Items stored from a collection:
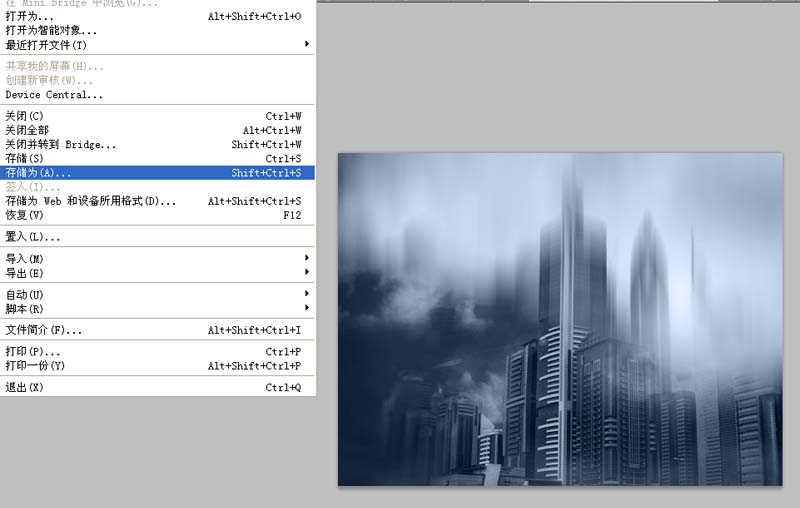Select 关闭(C) to close the document
Image resolution: width=800 pixels, height=508 pixels.
(x=25, y=116)
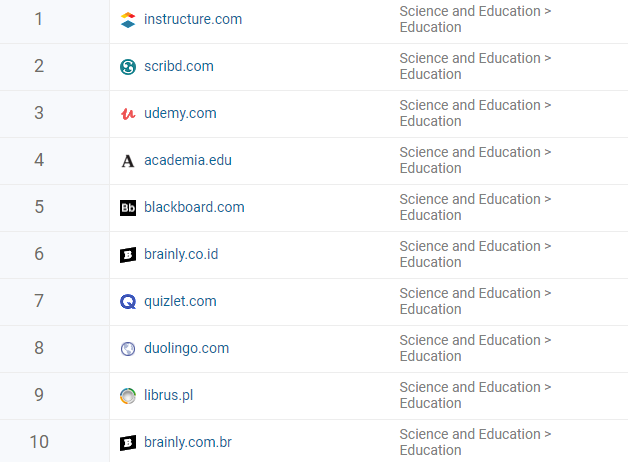
Task: Click the scribd.com teal logo icon
Action: [128, 67]
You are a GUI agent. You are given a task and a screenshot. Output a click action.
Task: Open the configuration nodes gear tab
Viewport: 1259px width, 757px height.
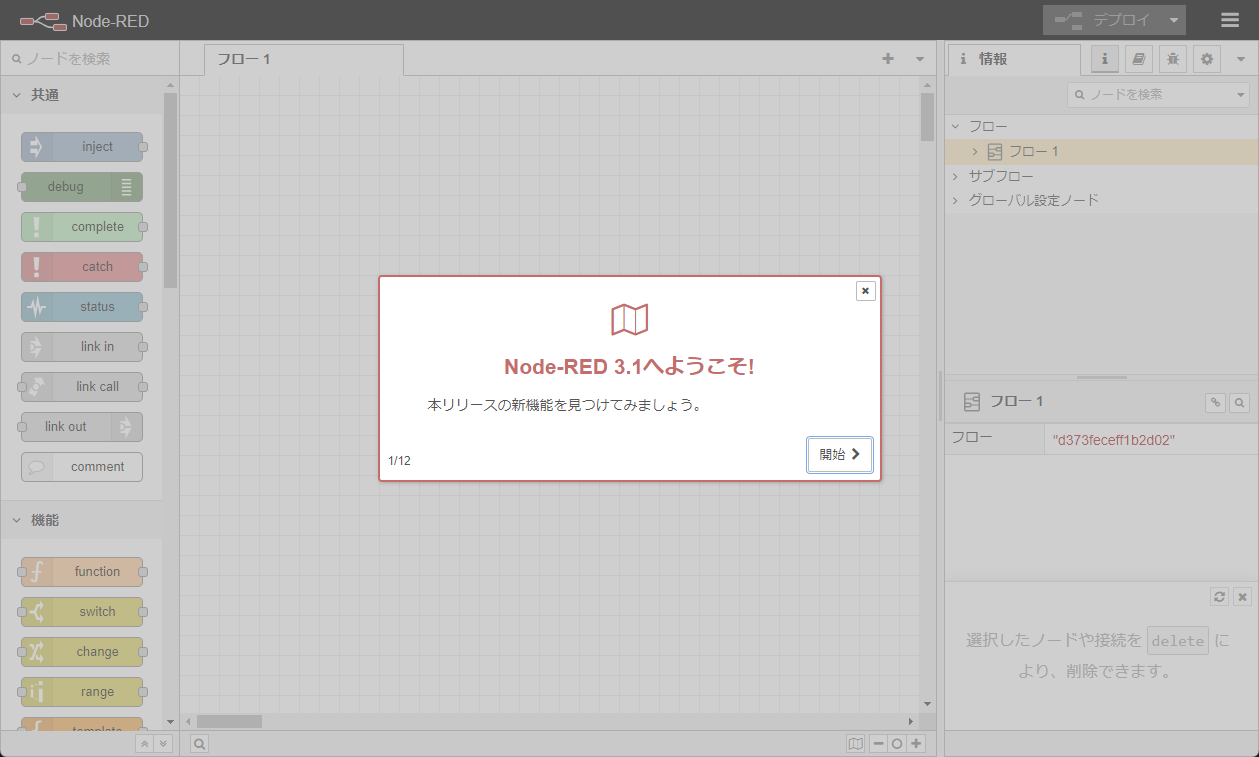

* **Task requirements**
Rewrite the lines from the one containing "You are a GUI" through the end of the records as a numbered list, both ends included. Skip blank lines and leave the pictures out.

* **Result of the task**
1. You are a GUI agent. You are given a task and a screenshot. Output a click action.
2. Task: Open the configuration nodes gear tab
3. Viewport: 1259px width, 757px height.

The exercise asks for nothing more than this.